A small trick to make “before” a bit more powerful, a bit more useful, and a bit more dangerous.

In Moose, the “before” and “after” method modifiers normally don’t affect the method they are modifying. But I’ve always wish that I could. Specifically, I wish “before” could take in and modify the parameters, and “after” could take in and modify the return value.

Today I learned that I can partially get my wish.

Look at the below code.

package Muppet;
use Moose;

has 'name' => (is =>; 'rw', isa => 'Str');

before 'BUILDARGS' => sub {
    shift; # ignore the class name
    my $args = shift; # get the construction arguments
    $args->{name} = "miss piggy"; # change the name
};

package main;
use feature 'say';

my $me = Muppet->new({name => "kermit"});
say $me->name; # will say "miss piggy"

In this code we set the name to “kermit”, and in a before block alter the parameter.

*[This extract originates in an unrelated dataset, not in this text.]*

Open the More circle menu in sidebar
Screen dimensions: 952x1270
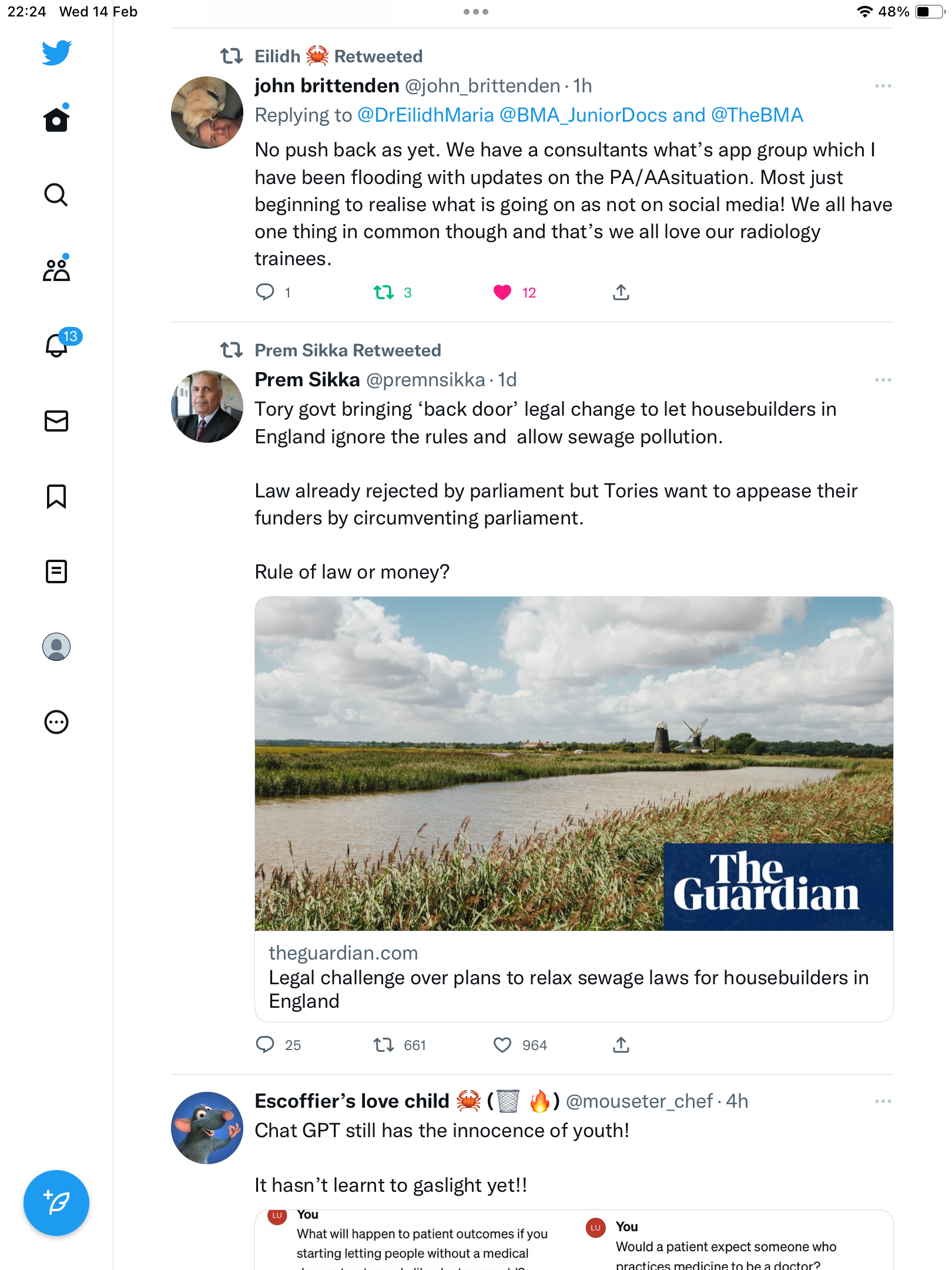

The reason why this works is simple. Since the argument is a hash reference, Perl will pass the argument via pointer, not via deep copy. So you can alter the contents of the hash reference, and the final BUILDARGS will pick it up.

Although this is a small edge case, it does hit a common use case for me, I’m always overriding BUILDARGS to make simple adjustments to the arguments coming in. Normally I have to override the method and make sure I use the SUPER correctly. With a simple “before” modifier, there’s one less line of code for me to screw up.